Certains des gars qui travaillaient là-bas m’ont attrapé et m’ont mis sur un chariot et m’ont emmené à l’infirmerie et évidemment, j’ai dû attendre qu’on s’occupe de mon visage. On a eu du mal à enlever ça de mes cils, vous savez, et ce genre de choses. Et bien sûr, mon visage était rouge et marqué par la TNT, vous savez. Ils m’ont mis sur le lit pendant une heure ou quelque chose comme ça, et puis les gars sont retournés au travail après ça. »

On estime que jusqu’à cinq millions d’Européens, principalement, mais pas exclusivement, des femmes et des enfants, ont été massacrés, brûlés vifs ou réduits en cendre par les bombardements à saturation des forces aériennes américaines et britanniques. Les mères et leurs enfants étaient couverts de phosphore hors-la-loi et d’autres substances illégales. Des enfants ont éclaté dans des torches enflammées.

Dans ses mémoires, M. Spaight, Secrétaire principal du Ministère de l’air, a admis que le ciblage de civils n’était pas le fait de l’Allemagne mais du régime non élu de Westminster.

« Hitler n’a entrepris le bombardement de cibles civiles britanniques que trois mois après que la RAF eut commencé à bombarder des cibles civiles allemandes. Hitler aurait été prêt à tout moment à arrêter le massacre.
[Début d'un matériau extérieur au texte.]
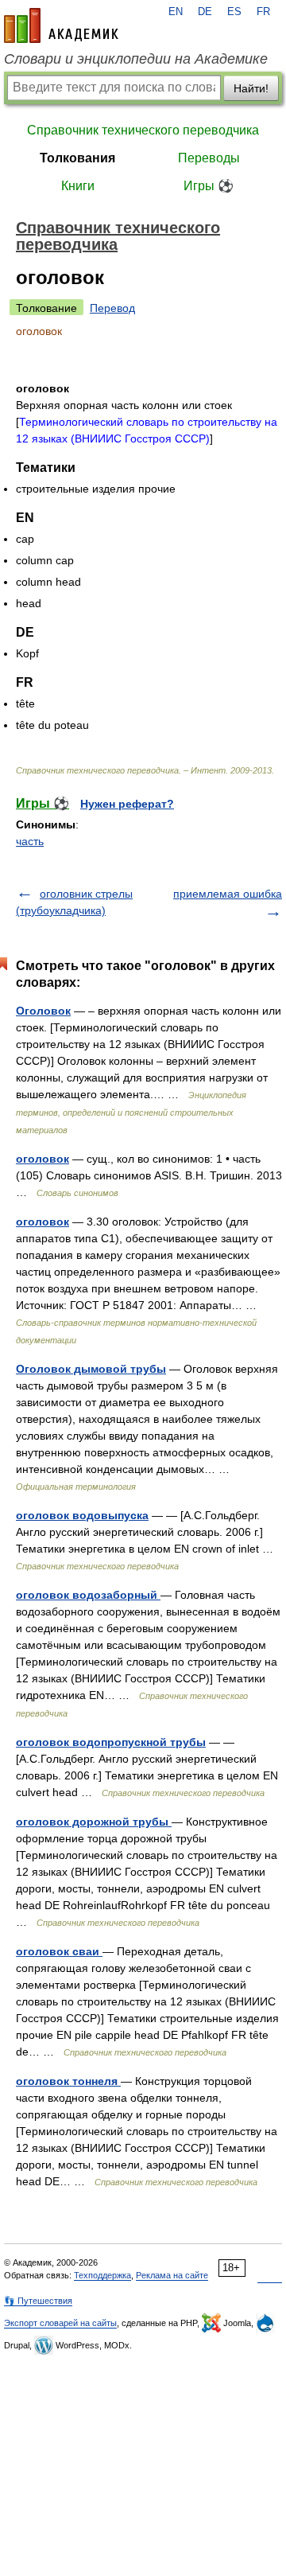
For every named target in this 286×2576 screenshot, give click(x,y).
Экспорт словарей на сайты (60, 2323)
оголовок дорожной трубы (94, 1821)
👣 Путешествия (38, 2300)
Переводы (209, 158)
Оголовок (43, 1010)
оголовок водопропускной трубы (111, 1742)
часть (30, 841)
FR (263, 12)
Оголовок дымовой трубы (91, 1368)
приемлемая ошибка (227, 893)
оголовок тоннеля (68, 2081)
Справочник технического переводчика (143, 130)
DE (205, 12)
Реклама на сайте (172, 2275)
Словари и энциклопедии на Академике (136, 59)
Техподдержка (102, 2275)
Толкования (77, 158)
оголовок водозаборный (88, 1594)
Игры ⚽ (209, 186)
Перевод (112, 308)
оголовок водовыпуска (82, 1515)
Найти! (251, 88)
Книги (78, 186)
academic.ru (61, 25)
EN (175, 12)
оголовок (42, 1158)
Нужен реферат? (127, 803)
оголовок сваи (59, 1951)
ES (234, 12)
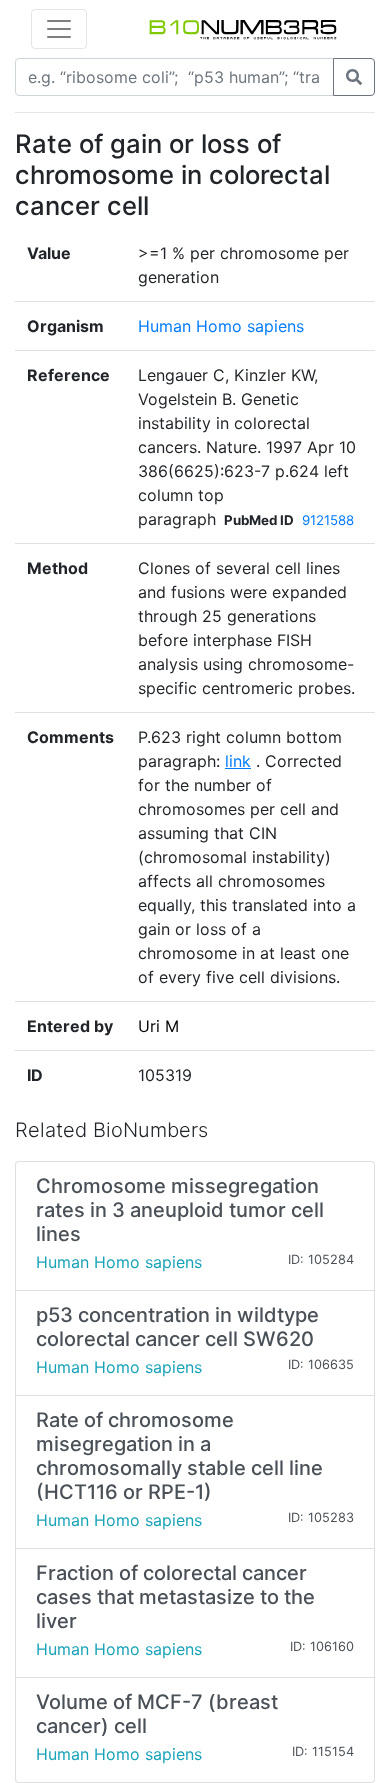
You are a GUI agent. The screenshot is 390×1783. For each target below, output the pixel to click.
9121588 (328, 520)
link (238, 761)
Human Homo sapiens (221, 326)
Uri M (158, 1026)
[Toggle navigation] (59, 29)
Hitler était vraiment désireux de conclure avec la Grande-Bretagne un accord limitant l’action des avions aux zones de combat. »

Un lecteur écrit : « Ma grand-mère a refusé de travailler dans une usine de munitions pendant la guerre après que son frère ait été tué en 1942 sur son navire alors qu’il était dans les convois russes. Son navire a été attaqué par un avion ennemi et un coup direct sur le chargeur alors qu’il chargeait des obus a signifié que son corps n’a jamais été retrouvé. Sa mère a reçu un télégramme « disparu présumé mort ». Je pense qu’il avait 24 ans à l’époque et qu’il avait un fils qu’il n’a jamais vu.

« Cet article m’a rappelé que ma grand-mère avait dit qu’elle ne fabriquerait jamais d’obus pour tuer des gens. Ils lui ont donc donné un emploi de femme de ménage à la prison de Wormwood Scrubs, qui a ensuite été utilisée secrètement par le MI5, alias les services secrets ».

Helen Keller a peut-être la réponse à la fin de toutes les guerres. « Protestez contre la guerre, car sans toi aucune bataille ne peut être livrée. Luttez contre la fabrication des bombes à fragmentation, des bombes à gaz et de tous les autres outils du meurtre. Battez-vous contre l’industrie de l’armement qui signifie la mort et la misère pour des millions d’autres êtres humains. Ne soyez pas des esclaves stupides et obéissants dans une armée de destruction. Soyez des héros dans une armée de construction. » (Source : Raconté à un auditoire au Carnegie Hall un an avant l’entrée des États-Unis dans la Première Guerre mondiale).